それでも深掘りすることなく形式的な報道にとどめる各社だったが、特別チームによる調査報告書の発表、社長の退任論、そして「マスメディアの沈黙」を指摘されると、手のひらを返すように冒頭のコメントを発表したのだった。

「被害者を登場させて20分間にわたって特集する番組もあれば、トピックス扱いで終了する番組も見受けられるなど、まだ各局の対応はまばら。それでも日テレの『ミヤネ屋』は特に深く切り込み、宮根誠司さんも忖度なく意見を述べていましたね。

 先の『24時間テレビ』を含めてジャニーズタレントの露出が多い同局ですが、今後は方向転換を図っていくのではないでしょうか」(前出・芸能リポーター)

危惧されるタレントの“降板ラッシュ”

 ジャニー喜多川氏と姉・メリー喜多川氏が築き、テレビ局に与える影響力も大きかったジャニーズ事務所。そんな帝国も、当のジャニー氏によって崩壊危機に直面している今、各局にとっても大きな転換期を迎えるのかもしれない。

「ジャニーズとの関係を見直す声も大きくなってはいます」とは、キー局情報番組の制作ディレクター。

「ジャニーズを起用すれば視聴率がとれる時代も今は昔。社内では、変わらずジャニーズタレントの起用を推し進める上層部や編成担当がいる一方で、制作現場では“距離をとっていくべき”との変革の声も大きくなってきています

 発表されるであろう新社長の動向如何では、今後は新規キャスティングが見送られる、また既存番組からの降板ラッシュが起きる可能性も考えられる。その際に真っ先にメスが入るのは、ニュースや情報番組に携わる“ジャニーズキャスター”だと思います」

 5月14日にジュリー社長が顔出し謝罪した後、世間の関心が集まる中で『news zero』(日本テレビ系)に出演するも、2週にわたって言及を避けた嵐・櫻井翔キャスター。

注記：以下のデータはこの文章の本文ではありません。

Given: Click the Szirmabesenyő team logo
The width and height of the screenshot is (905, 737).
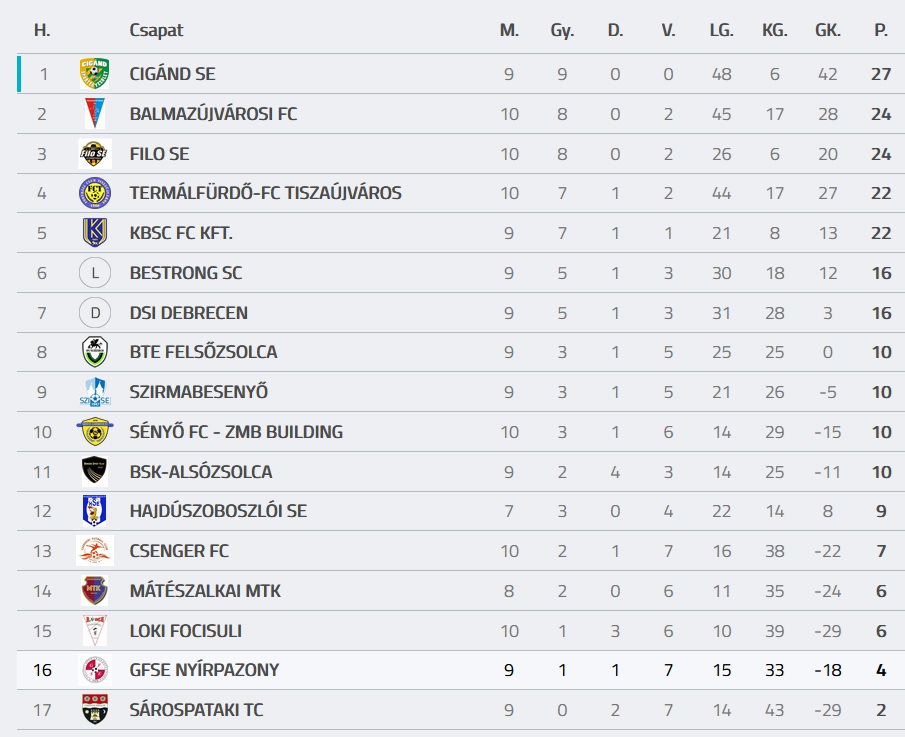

 同じく『週刊ニュースリーダー』(テレビ朝日系)に出演するTOKIO・城島茂、『シューイチ』(日本テレビ系)のKAT-TUN・中丸雄一も番組内で口を閉ざした。

 ようやく口火を切ったのが、『サンデーLIVE!!』(テレビ朝日系)メインキャスターを務める東山紀之。5月21日の放送で謝罪の言葉を述べると、「最年長の私が口を開くべき」と経緯を明かし、ダンマリを決め込んでいた後輩たちを庇ってみせた。